Records for processing =>

•••

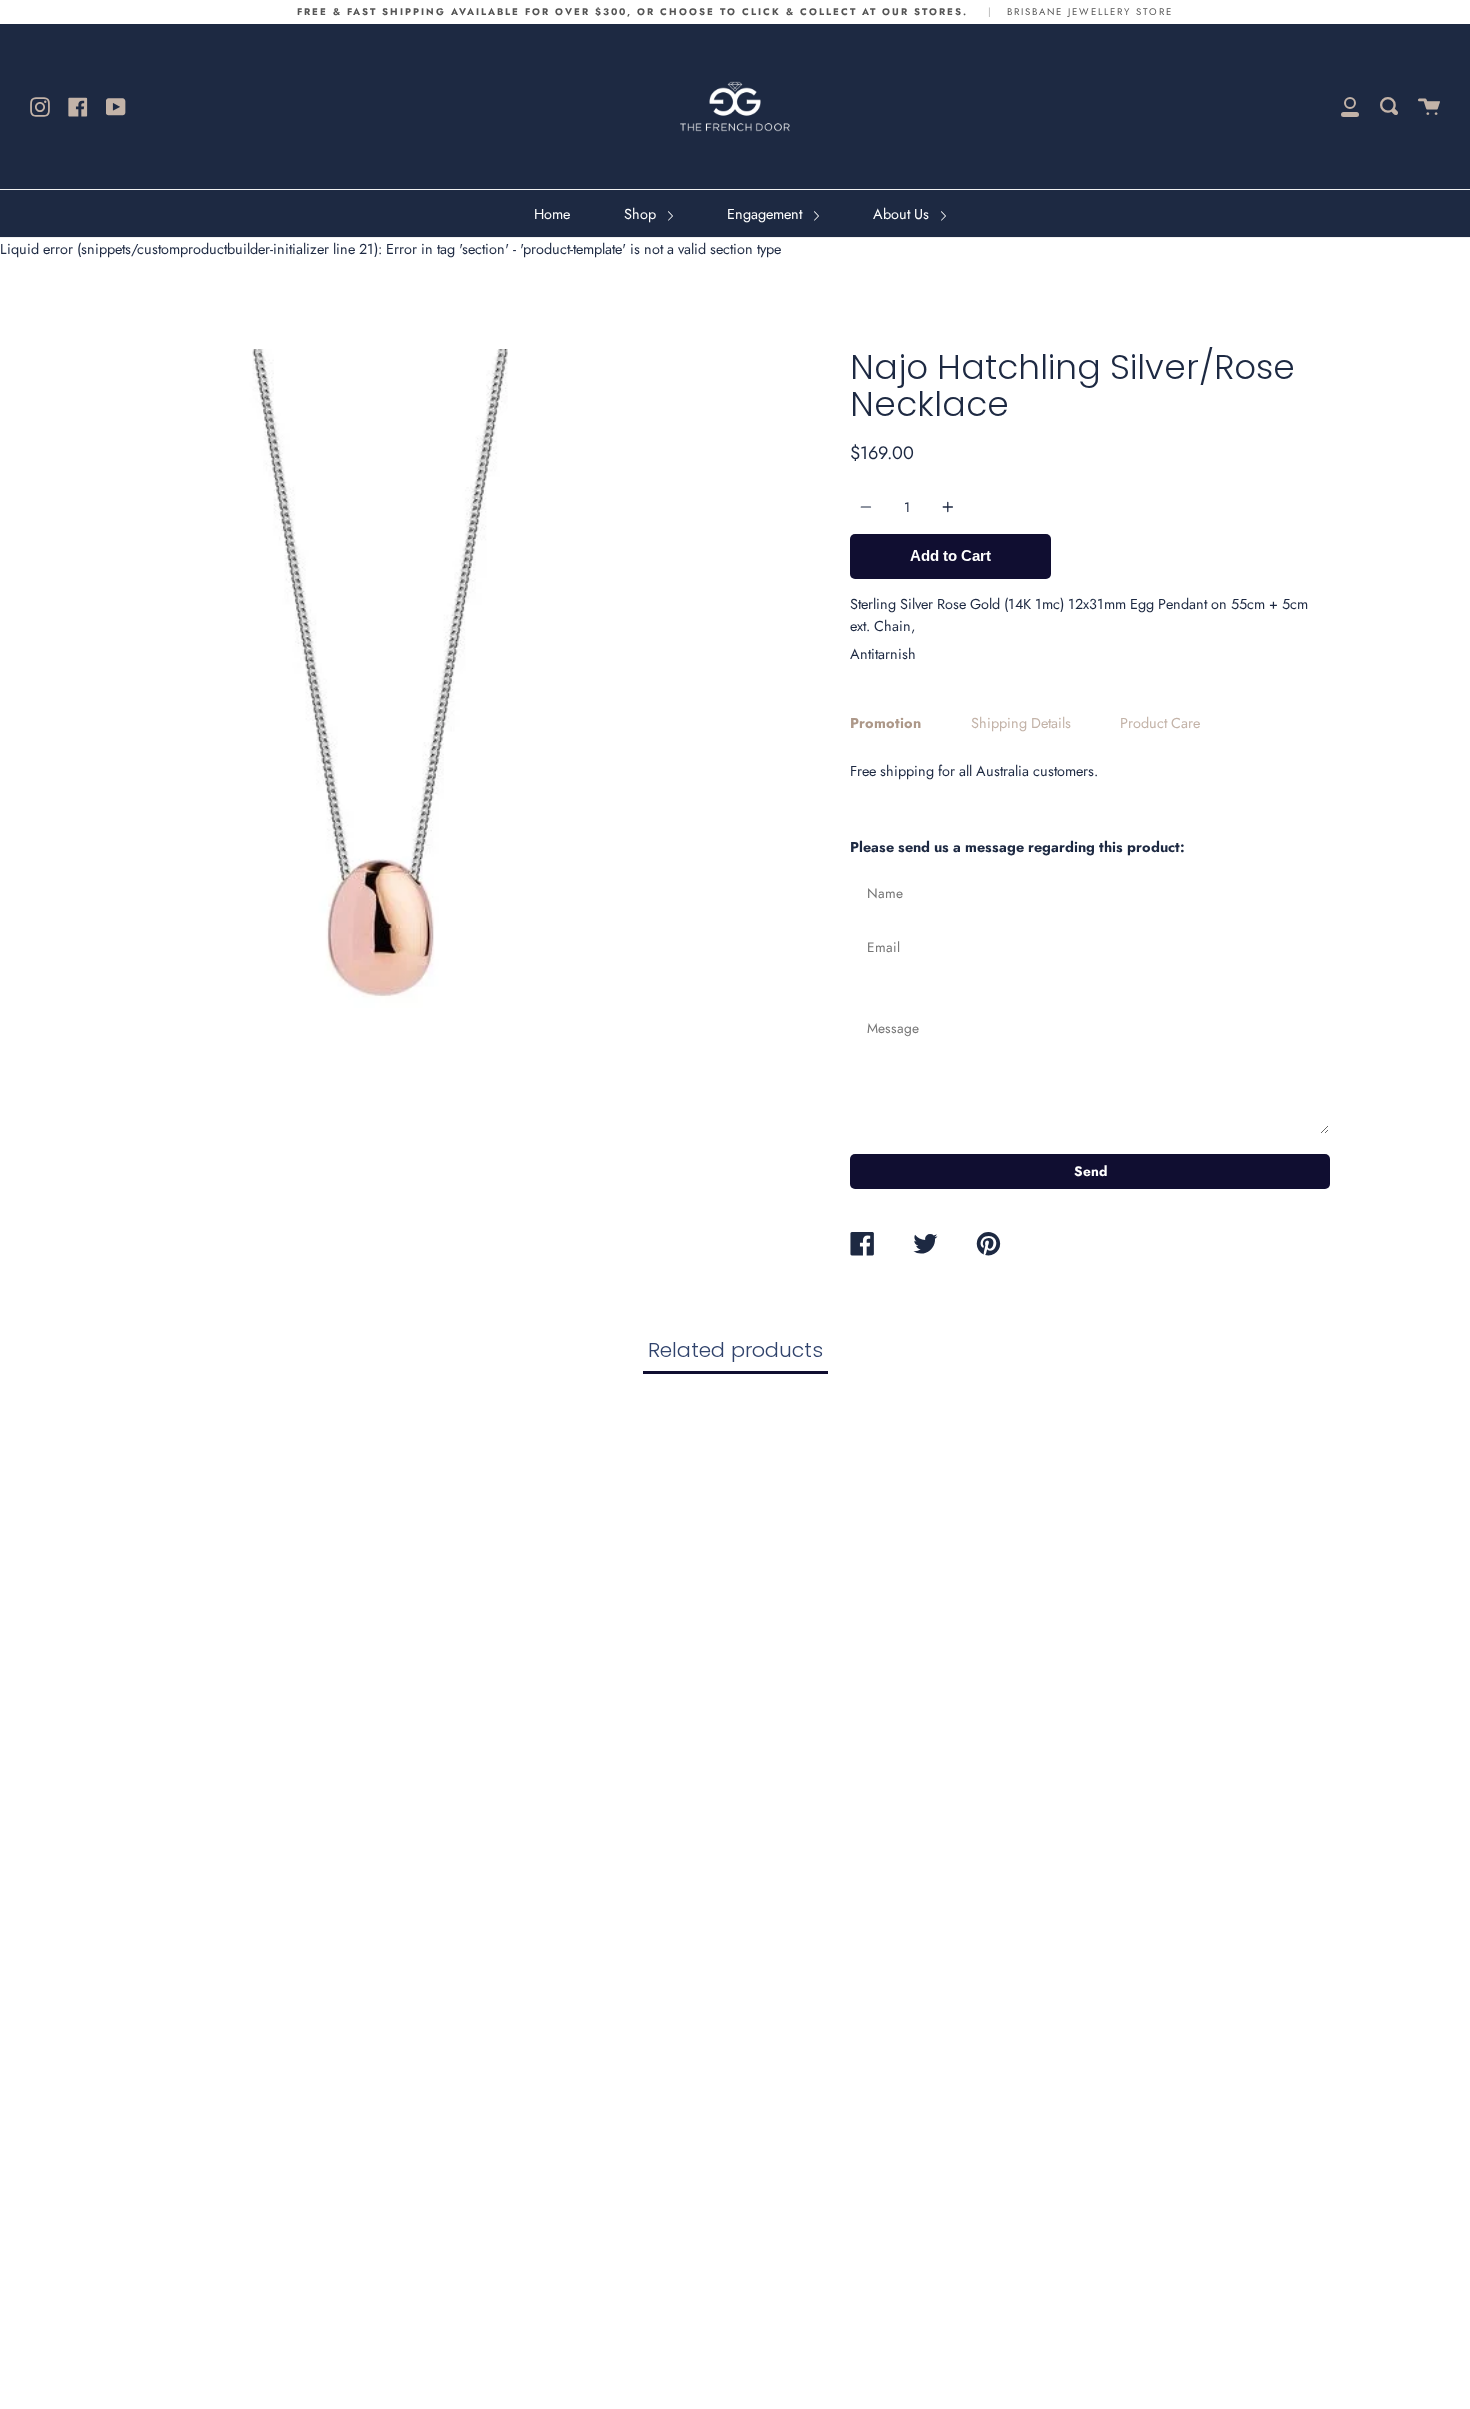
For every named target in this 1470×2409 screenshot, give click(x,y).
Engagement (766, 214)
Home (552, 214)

•••

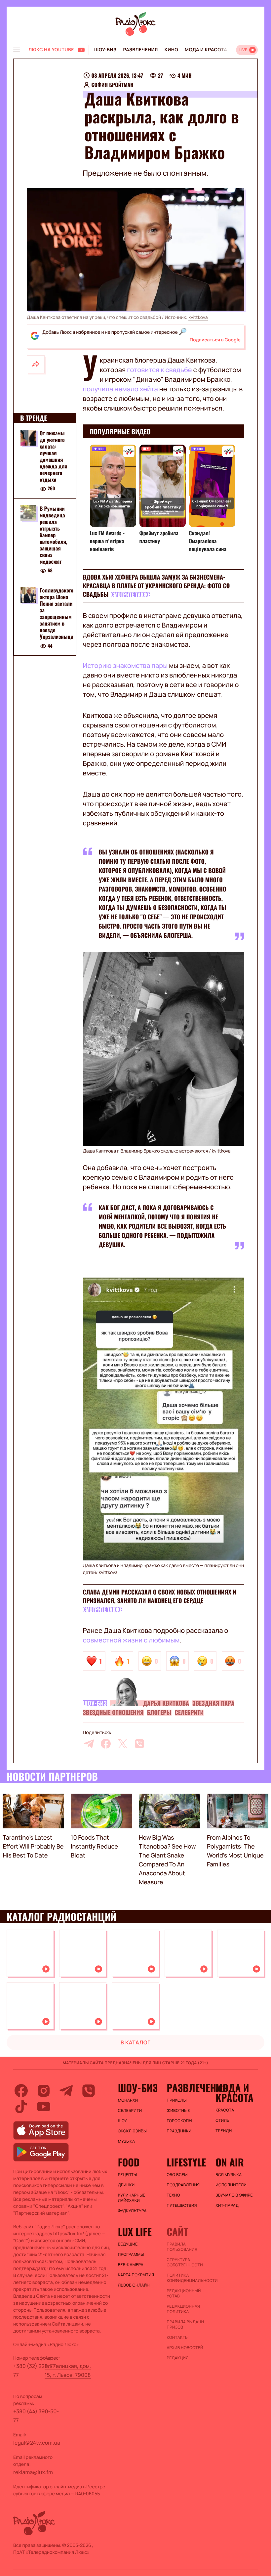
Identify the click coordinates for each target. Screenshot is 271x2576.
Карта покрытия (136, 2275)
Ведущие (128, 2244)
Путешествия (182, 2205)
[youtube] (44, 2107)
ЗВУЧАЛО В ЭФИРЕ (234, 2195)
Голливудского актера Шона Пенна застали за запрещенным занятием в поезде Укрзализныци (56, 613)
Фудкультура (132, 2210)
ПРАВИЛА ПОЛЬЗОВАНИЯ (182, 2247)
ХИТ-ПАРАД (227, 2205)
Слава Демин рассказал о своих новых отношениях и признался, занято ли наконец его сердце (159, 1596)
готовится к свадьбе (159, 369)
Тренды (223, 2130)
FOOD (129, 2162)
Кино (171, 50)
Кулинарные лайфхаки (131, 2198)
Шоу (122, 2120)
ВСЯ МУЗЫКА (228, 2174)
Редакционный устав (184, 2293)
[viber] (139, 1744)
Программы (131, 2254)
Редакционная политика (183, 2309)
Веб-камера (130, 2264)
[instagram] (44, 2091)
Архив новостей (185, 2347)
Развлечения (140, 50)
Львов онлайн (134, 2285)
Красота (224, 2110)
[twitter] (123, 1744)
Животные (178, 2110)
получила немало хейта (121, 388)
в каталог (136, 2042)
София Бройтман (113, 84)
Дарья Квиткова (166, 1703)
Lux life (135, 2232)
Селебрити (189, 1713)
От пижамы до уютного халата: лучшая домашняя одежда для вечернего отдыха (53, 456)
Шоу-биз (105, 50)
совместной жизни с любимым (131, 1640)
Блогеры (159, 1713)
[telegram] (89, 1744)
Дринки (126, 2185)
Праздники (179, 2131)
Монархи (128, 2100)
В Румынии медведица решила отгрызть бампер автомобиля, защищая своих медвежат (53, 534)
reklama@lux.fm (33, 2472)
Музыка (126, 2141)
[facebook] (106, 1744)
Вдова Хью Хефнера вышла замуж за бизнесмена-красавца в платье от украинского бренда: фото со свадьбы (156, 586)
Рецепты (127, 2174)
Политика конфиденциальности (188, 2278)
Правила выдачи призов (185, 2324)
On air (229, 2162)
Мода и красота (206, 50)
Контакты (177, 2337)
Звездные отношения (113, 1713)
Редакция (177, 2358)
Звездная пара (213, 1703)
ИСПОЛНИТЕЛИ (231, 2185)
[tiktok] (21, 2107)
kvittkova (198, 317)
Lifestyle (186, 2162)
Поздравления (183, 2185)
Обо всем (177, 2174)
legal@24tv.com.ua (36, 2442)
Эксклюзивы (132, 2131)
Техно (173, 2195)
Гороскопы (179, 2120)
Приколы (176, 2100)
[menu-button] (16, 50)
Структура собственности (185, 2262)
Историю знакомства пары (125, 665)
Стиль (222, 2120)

•••

Requirement => Set down only the lines above that fall between the line holding "Селебрити (189, 1713)" and the line holding "kvittkova (198, 317)", inclusive, keeping each exact.

Solved exercise =>
Селебрити (189, 1713)
От пижамы до уютного халата: лучшая домашняя одежда для вечернего отдыха (53, 456)
Шоу-биз (105, 50)
совместной жизни с любимым (131, 1640)
Блогеры (159, 1713)
[telegram] (89, 1744)
Дринки (126, 2185)
Праздники (179, 2131)
Монархи (128, 2100)
В Румынии медведица решила отгрызть бампер автомобиля, защищая своих медвежат (53, 534)
reklama@lux.fm (33, 2472)
Музыка (126, 2141)
[facebook] (106, 1744)
Вдова Хью Хефнера вышла замуж за бизнесмена-красавца в платье от украинского бренда: фото со свадьбы (156, 586)
Рецепты (127, 2174)
Политика конфиденциальности (188, 2278)
Правила выдачи призов (185, 2324)
On air (229, 2162)
Мода и красота (206, 50)
Контакты (177, 2337)
Звездные отношения (113, 1713)
Редакция (177, 2358)
Звездная пара (213, 1703)
ИСПОЛНИТЕЛИ (231, 2185)
[tiktok] (21, 2107)
kvittkova (198, 317)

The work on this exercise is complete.